WHAT NEEDS TO BE DONE:
From the line that contains "Instruction: Click the Grok" to the end of the entries, write out every line exactly, including both ends, and nothing more.

TASK MATERIAL:

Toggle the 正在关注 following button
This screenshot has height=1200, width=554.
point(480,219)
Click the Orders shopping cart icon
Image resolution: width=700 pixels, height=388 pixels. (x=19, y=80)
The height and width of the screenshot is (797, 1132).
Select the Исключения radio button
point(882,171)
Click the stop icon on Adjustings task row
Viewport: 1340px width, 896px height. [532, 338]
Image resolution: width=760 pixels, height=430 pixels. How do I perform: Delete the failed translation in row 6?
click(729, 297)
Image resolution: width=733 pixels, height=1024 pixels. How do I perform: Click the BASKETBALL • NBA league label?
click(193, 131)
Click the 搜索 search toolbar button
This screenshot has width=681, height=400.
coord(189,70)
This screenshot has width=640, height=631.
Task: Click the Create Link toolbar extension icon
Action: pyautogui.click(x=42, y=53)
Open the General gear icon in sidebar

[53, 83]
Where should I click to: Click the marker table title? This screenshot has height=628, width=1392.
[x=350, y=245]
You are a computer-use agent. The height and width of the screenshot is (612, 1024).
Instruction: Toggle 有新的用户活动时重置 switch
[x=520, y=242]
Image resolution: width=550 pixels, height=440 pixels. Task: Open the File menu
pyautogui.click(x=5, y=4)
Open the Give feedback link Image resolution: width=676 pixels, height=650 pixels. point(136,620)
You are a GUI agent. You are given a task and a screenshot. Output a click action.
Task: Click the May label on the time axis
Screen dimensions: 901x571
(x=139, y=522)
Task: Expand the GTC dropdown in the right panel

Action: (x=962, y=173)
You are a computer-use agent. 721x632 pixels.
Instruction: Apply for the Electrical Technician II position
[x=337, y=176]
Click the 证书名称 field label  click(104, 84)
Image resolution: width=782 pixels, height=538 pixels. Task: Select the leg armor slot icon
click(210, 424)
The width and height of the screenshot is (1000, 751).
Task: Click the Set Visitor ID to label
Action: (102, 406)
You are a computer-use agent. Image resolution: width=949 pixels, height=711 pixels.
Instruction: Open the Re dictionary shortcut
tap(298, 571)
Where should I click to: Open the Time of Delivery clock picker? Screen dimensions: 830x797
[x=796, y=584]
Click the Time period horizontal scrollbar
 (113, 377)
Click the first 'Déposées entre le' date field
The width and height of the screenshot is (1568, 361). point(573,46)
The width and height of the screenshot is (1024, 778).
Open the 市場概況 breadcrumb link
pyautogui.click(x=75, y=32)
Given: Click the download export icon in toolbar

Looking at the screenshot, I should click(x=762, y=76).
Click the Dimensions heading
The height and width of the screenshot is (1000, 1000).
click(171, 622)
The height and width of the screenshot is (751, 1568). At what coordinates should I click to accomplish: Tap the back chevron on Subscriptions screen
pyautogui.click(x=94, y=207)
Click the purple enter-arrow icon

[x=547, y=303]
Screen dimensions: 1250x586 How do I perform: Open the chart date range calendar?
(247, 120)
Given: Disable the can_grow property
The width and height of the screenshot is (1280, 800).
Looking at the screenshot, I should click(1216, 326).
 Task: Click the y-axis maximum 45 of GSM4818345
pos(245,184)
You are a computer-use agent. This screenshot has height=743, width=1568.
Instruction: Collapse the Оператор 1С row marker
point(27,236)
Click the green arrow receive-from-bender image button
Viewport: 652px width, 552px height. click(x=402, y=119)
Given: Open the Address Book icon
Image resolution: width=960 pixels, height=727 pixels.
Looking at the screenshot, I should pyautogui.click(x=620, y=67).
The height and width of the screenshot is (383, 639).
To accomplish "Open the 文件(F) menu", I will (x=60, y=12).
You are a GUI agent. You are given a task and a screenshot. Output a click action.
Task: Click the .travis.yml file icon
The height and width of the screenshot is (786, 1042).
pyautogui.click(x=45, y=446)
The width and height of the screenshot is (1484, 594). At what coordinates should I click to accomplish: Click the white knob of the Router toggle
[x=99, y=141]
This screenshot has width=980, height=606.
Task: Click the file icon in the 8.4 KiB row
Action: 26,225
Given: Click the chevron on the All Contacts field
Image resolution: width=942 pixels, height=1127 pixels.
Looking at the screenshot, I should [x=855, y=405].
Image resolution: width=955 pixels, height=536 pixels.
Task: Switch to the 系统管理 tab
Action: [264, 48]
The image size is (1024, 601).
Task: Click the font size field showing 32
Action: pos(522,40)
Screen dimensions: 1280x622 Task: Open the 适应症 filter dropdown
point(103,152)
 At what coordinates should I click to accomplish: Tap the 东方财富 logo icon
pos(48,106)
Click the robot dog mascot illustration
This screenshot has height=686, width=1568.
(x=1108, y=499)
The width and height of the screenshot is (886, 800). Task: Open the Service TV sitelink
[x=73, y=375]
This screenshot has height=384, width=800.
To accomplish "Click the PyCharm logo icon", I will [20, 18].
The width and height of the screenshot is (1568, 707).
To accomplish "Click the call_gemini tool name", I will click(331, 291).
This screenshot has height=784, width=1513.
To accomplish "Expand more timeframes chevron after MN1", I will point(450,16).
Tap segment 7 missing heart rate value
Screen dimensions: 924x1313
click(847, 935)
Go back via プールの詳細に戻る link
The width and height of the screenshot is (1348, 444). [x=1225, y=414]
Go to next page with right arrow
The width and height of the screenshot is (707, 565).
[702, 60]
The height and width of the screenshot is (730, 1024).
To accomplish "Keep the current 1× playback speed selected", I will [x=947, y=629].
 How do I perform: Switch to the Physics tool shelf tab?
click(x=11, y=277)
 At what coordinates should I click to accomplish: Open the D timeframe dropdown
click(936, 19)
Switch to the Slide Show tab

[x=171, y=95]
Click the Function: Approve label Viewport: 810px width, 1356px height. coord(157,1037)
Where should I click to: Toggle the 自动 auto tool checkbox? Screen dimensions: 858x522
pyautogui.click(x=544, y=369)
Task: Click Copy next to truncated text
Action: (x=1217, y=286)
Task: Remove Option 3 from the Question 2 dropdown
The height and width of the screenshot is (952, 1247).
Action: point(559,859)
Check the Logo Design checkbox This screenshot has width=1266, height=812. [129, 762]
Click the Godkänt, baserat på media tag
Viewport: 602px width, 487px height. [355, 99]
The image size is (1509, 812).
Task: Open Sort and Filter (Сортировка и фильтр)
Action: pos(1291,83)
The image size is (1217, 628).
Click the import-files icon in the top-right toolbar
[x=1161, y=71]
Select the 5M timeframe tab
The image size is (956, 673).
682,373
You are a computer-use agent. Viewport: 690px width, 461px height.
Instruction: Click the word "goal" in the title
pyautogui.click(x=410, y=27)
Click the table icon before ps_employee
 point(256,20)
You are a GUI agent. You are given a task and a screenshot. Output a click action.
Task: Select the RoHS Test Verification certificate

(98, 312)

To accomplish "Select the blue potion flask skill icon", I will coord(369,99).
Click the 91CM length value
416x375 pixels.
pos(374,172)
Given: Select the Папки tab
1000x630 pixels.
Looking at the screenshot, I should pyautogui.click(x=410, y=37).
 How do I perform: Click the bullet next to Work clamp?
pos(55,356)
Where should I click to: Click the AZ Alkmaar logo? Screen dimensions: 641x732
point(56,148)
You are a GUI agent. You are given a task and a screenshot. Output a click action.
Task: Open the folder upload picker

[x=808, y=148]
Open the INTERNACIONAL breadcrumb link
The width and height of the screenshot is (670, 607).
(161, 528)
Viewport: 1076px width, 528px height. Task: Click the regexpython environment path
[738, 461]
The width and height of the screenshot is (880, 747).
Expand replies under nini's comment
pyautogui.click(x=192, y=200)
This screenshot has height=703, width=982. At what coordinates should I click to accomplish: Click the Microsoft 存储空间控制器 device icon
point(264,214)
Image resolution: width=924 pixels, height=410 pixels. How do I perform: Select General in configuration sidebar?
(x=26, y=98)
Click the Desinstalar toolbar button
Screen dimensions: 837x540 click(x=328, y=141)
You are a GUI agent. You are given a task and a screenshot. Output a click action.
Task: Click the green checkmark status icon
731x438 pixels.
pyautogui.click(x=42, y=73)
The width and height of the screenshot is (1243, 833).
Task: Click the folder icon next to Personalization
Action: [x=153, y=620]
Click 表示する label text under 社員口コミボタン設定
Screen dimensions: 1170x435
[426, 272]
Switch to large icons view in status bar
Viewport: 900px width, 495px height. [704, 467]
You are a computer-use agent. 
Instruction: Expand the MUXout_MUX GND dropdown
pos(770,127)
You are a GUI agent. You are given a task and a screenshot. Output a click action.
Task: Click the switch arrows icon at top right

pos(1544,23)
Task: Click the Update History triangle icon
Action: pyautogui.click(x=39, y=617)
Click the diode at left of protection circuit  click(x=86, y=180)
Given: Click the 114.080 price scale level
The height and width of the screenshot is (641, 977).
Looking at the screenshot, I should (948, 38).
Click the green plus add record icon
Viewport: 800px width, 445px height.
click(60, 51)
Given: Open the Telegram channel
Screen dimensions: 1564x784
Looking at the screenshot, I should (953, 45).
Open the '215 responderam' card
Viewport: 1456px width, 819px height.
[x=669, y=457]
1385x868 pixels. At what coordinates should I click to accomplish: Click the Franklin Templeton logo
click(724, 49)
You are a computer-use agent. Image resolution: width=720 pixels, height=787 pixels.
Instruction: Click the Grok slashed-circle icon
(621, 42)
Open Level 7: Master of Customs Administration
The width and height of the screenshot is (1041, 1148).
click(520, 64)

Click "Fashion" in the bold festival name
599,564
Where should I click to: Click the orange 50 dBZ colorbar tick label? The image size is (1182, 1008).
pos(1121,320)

WRITTEN RESPONSE:
Instruction: Click the Grok slashed-circle icon
(621, 42)
Open Level 7: Master of Customs Administration
The width and height of the screenshot is (1041, 1148).
click(520, 64)

Click "Fashion" in the bold festival name
599,564
Where should I click to: Click the orange 50 dBZ colorbar tick label? The image size is (1182, 1008).
pos(1121,320)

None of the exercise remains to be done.